§ RECORDS PROVIDED:
>>>

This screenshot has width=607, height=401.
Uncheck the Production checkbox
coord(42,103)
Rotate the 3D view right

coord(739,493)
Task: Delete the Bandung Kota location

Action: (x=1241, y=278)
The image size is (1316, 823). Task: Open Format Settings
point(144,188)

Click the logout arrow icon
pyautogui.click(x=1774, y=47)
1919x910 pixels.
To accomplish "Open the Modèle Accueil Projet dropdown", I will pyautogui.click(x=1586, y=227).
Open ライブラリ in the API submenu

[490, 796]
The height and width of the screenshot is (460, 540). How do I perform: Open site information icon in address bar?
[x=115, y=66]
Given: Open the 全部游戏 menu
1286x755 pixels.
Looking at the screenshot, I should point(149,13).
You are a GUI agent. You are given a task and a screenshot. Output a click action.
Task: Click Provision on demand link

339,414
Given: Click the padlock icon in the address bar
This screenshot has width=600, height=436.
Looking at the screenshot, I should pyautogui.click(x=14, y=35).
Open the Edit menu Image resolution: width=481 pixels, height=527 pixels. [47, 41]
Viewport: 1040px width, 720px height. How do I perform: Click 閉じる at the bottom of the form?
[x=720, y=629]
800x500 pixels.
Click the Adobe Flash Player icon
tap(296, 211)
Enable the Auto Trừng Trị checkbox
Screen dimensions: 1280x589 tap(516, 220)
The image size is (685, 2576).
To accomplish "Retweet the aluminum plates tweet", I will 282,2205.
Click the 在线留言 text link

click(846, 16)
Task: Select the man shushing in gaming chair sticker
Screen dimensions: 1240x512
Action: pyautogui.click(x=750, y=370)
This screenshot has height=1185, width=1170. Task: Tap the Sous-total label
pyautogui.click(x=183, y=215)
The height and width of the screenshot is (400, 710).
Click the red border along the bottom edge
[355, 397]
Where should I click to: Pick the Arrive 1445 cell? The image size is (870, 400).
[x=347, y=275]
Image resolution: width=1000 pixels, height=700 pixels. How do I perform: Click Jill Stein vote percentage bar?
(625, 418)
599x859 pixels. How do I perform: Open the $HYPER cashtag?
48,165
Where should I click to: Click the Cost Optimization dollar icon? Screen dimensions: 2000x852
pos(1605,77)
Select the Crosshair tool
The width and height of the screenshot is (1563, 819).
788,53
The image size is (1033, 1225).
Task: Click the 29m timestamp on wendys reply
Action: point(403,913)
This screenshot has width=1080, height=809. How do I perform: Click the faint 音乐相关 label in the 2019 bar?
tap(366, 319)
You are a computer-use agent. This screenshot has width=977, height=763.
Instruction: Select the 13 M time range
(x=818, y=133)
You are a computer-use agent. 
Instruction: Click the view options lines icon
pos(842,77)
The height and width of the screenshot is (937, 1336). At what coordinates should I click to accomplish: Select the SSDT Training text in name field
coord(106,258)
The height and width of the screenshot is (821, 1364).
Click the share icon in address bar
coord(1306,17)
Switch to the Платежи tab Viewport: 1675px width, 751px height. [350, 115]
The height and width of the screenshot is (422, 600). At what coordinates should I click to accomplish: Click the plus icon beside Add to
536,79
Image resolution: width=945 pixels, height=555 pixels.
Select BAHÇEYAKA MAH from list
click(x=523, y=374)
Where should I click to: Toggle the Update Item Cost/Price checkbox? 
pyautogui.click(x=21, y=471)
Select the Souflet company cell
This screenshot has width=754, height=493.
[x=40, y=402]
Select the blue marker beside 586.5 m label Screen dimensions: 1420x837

<<<

From the line holding "Select BAHÇEYAKA MAH from list" down to the final line above, quote every line exactly and only those lines.

Select BAHÇEYAKA MAH from list
click(x=523, y=374)
Where should I click to: Toggle the Update Item Cost/Price checkbox? 
pyautogui.click(x=21, y=471)
Select the Souflet company cell
This screenshot has width=754, height=493.
[x=40, y=402]
Select the blue marker beside 586.5 m label Screen dimensions: 1420x837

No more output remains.